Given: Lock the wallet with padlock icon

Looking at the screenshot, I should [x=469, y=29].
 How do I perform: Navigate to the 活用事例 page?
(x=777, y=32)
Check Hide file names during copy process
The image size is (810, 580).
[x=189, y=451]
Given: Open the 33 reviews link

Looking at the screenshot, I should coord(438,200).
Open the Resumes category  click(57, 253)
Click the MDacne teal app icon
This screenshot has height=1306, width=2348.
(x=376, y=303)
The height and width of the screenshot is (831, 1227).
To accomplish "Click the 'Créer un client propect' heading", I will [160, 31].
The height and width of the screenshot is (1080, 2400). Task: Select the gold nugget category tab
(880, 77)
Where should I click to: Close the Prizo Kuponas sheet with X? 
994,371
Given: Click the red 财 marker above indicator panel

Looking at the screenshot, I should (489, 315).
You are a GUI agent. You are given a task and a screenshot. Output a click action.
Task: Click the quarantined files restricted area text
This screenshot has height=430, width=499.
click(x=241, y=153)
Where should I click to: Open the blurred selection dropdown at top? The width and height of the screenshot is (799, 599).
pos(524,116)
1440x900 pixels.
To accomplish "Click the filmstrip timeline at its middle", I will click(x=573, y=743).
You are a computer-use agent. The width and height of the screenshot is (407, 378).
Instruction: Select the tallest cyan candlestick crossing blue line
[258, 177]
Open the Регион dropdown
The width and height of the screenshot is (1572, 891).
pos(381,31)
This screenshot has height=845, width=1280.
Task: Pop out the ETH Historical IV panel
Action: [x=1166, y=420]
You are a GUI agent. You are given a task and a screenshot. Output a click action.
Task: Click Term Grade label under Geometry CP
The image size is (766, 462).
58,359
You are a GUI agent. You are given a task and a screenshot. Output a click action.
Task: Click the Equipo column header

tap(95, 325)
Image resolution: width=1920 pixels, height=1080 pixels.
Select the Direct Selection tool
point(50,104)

## [HOW TO COMPLETE THIS TASK]
Please go over the data above and tally every line holding "will"; reply only with the count.

## [EXERCISE ANSWER]
2